We weren’t taught much about actual gymnastics. Often it was more like circuit training. Sometimes there was a game called ‘Pirates,’ a sort of tag version of tag, which involved staying off the ground.

I think I was vaguely interested in Gymnastics. Once I went to Gym Club, which did give the opportunity for a little bit of individual tuition. But it was about five o’clock, after waiting around at school, and just wasn’t convenient (or perhaps I wasn’t that keen.) I only went once.

For PE we just wore shorts, vests and the standard black plimsolls that were still the only gym shoes available


Games were outdoor activities (in all weather), for a double lesson each week. The teacher had two classes of 32 together so there was not much in the way of individual tuition. I can’t remember the names of any Games teachers but we didn’t have Ron Pickering. He taught at Wanstead, another Grammar School in Ilford.

Through the winter, games meant Football. We played three separate matches, a first team, second team and third team. I presume that the teacher selected the teams somehow and he looked after and refereed the first team match. Second and third teams looked after themselves. I was third team material so I never had a word of education about football, apart from what I noted in [61] Match of the Day.

I’m not sure why but football wasn’t always on the school field at the back of the school. Sometimes we went somewhere else.

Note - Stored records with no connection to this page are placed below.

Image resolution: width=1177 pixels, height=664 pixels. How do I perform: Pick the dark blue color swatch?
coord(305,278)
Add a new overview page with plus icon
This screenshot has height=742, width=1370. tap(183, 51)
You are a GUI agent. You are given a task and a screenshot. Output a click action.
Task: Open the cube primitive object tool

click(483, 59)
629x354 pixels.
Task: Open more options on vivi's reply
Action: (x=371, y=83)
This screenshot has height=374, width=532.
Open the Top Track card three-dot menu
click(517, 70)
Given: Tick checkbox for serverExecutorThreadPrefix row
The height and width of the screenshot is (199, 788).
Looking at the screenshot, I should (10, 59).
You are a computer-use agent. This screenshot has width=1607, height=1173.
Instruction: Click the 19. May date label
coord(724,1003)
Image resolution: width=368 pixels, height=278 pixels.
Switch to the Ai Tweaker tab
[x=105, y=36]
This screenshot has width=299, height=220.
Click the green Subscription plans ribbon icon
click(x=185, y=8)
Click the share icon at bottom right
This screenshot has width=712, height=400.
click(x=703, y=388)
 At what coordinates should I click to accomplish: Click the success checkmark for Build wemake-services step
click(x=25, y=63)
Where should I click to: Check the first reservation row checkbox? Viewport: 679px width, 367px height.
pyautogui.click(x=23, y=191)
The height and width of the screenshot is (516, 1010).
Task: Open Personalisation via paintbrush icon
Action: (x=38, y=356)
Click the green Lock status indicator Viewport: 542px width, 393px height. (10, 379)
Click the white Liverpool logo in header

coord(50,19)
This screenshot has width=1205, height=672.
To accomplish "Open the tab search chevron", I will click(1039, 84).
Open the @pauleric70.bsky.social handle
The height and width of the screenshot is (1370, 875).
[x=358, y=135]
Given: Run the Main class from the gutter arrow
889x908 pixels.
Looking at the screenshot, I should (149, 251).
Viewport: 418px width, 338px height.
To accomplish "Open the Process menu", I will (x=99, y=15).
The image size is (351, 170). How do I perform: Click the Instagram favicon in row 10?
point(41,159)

Just once, when the weather was really bad we were told about offside. Perhaps it’s not surprising that I grew up without a love of football. (For football we had to buy football boots and socks.)

In the summer the sport changed to Cricket. The arrangement into teams was as for Football (and again I was third team material) so I was never told anything about the rules of the game or how to play it. I have picked up a lot from watching it on television but it far too complicated. I think if the ball hits the body it should be LBW whatever else happens – much simpler!

You well be getting an idea already of my memories of how we were taught in games. I mustn’t forget Athletics. Once a year, for just one double lesson, in the summer out would come shot put, discus, javelin, hurdles, high jump and long jump and the teacher would do his best to tell some of something about each of them. Yes, without worries about Health and Safety, a few boys would be left throwing the javelin on the school field. I always felt that I might be good at long jump but there were no other opportunities for athletics.


It wouldn’t be the same without a bit of side-tracking and backtracking. This is about water.

My earliest memory is of being dropped in the bath. I think it was my father and I must have been about one. I also remember at a very young age, on holiday somewhere like Margate or Clacton, stepping from a very small seaside pier on to a small boat and falling between the two into the water. I grew up with a fear of water, especially a fear of putting my head under water. It’s not quite so bad now but it’s still with me.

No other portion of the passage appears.